Here's the architecture I've been testing. The key insight: visuals before script. Design how each shot looks and moves first, then write dialogue that fits. The script serves the visuals, not the other way around.

UGC CONTENT FACTORY — DIRECTOR-FIRST PIPELINE

┌─────────────────────────────────────────┐
│  1. CHARACTER DESIGN                    │
│  → Generate reference images (Nano      │
│    Banana) matching your target demo    │
│  → Lock character in Kling Elements     │
└─────────────────────────────────────────┘
                    │
                    ▼
┌─────────────────────────────────────────┐
│  2. VISUAL STORYBOARD                   │
│  → Design shot-by-shot visual sequence  │
│  → Variable durations (3s/4s/5s)        │
│  → Kling prompt engineering             │
│  → NO dialogue yet — visuals first      │
└─────────────────────────────────────────┘
                    │
                    ▼
┌─────────────────────────────────────────┐
│  3. SYNCHRONIZED SCRIPT                 │
│  → Write dialogue fitted to shot        │
│    durations (~2.5 words/sec)           │
│  → Natural cadence + filler words       │
│  → Script serves the visuals            │
└─────────────────────────────────────────┘
                    │
                    ▼
┌─────────────────────────────────────────┐
│  4. GENERATE + MULTIPLY                 │
│  → fal.ai Kling 3.0 with character lock │
│  → Multi-shot storyboard                │
│  → Native lip-sync                      │
│  → Variant multiplication               │
└─────────────────────────────────────────┘

Let me break down each step.

STEP 1: Build Your Creator Roster

First, you need characters that match your target audience.
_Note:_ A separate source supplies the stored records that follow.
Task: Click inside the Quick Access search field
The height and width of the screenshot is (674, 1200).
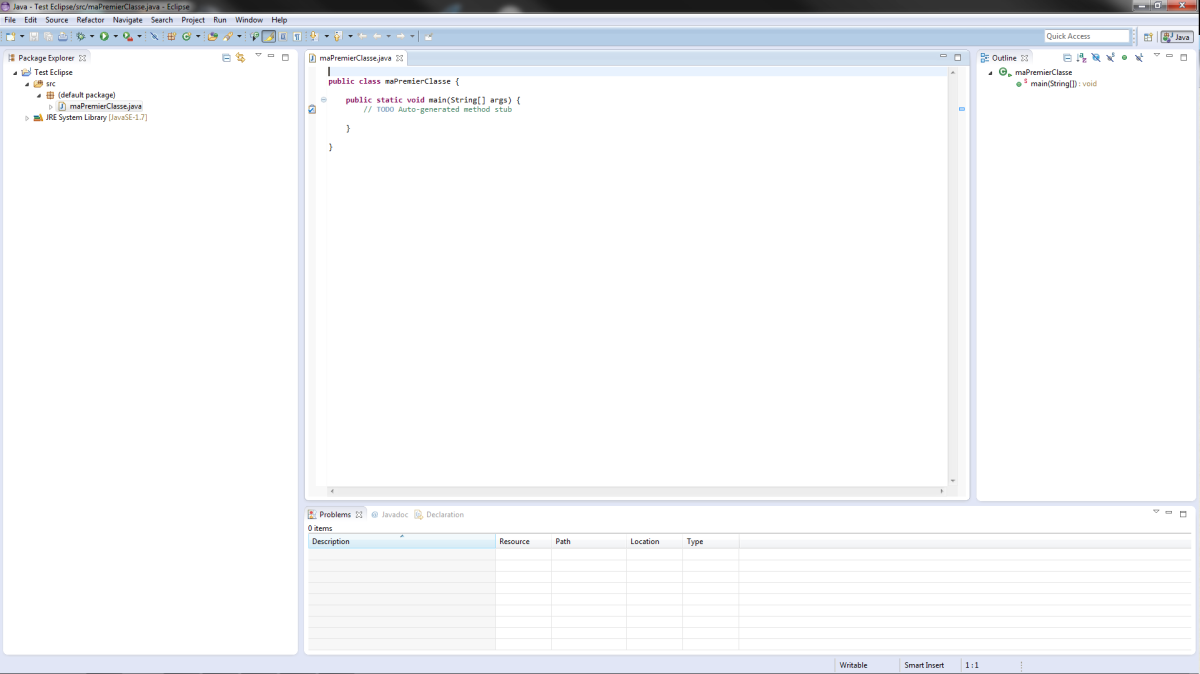Action: click(1086, 36)
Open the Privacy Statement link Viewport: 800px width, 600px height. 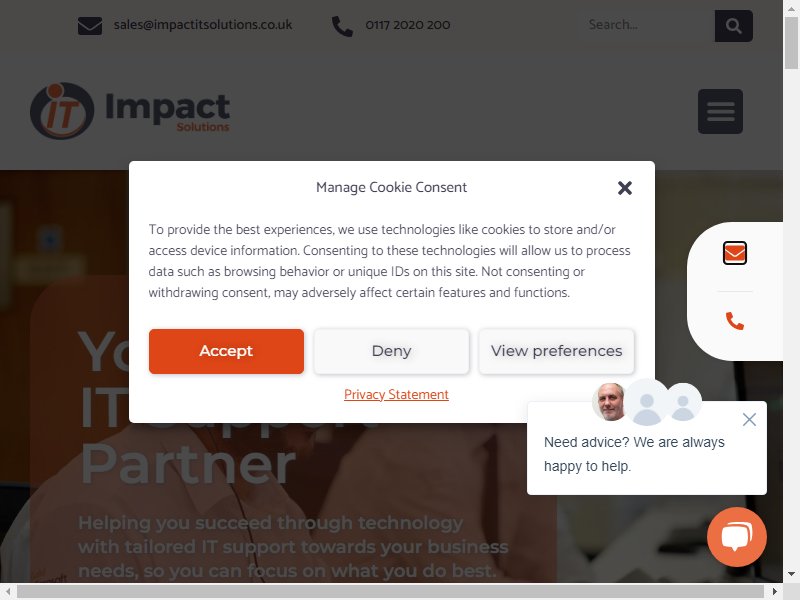point(396,394)
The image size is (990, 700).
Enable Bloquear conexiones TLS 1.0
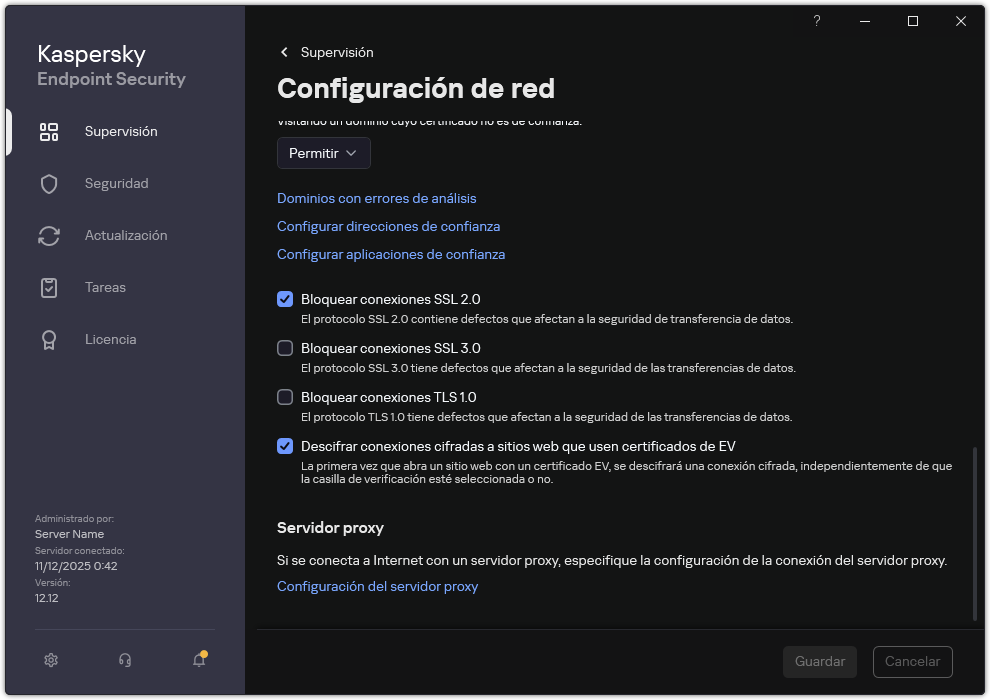click(x=285, y=397)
(As always) I’m using Nano Banana Pro (Google's image model via Replicate) to generate reference images.

The secret: Most AI image prompts create obviously fake people. The fix is adding imperfections deliberately.
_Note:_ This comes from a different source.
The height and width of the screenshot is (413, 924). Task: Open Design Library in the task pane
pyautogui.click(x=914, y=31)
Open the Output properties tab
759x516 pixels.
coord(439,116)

The Photorealistic Prompt Formula:

Raw iPhone [model] photo, [shot type] of [character details],
[hair with imperfections], [natural expression], [casual clothing],
[activity/pose], [specific location], [natural lighting + time],
candid moment, unfiltered, authentic Instagram aesthetic, f/1.8,
shallow depth of field, slight grain

Physical details: visible skin texture and pores, natural under-eye
area, flyaway hairs, subtle facial asymmetry, realistic hands
(5 fingers, natural pose)

Negative prompt: CGI, 3D render, perfect skin, plastic, beauty
filter, symmetrical, studio lighting, fake, artificial, model pose

Example for a DTC skincare brand:

Raw iPhone 15 Pro photo, front-facing selfie of 32 year old woman,
shoulder-length brown hair slightly messy, warm genuine smile with
slight laugh lines, wearing casual cream sweater, sitting at kitchen
counter, morning window light creating soft shadows, candid moment,
unfiltered, authentic Instagram aesthetic, f/1.8, slight grain

Physical details: visible skin texture and pores, natural under-eye
area, flyaway hairs, subtle facial asymmetry, realistic hands

Negative prompt: CGI, 3D render, perfect skin, plastic, beauty filter,
symmetrical, studio lighting, fake, artificial, influencer pose

Generate 5 variations. Pick the best. That's your creator.

The key: Natural, not perfect. Add imperfections deliberately. Flyaway hairs, under-eye texture, asymmetry. The negative prompt does half the work by telling the AI what not to do.

Once you have your reference, you pass it to the Elements system via fal.ai's API. Now every video you generate uses that locked identity.

I built a roster of 6 characters:

  • Female, 28-35, casual lifestyle (general consumer)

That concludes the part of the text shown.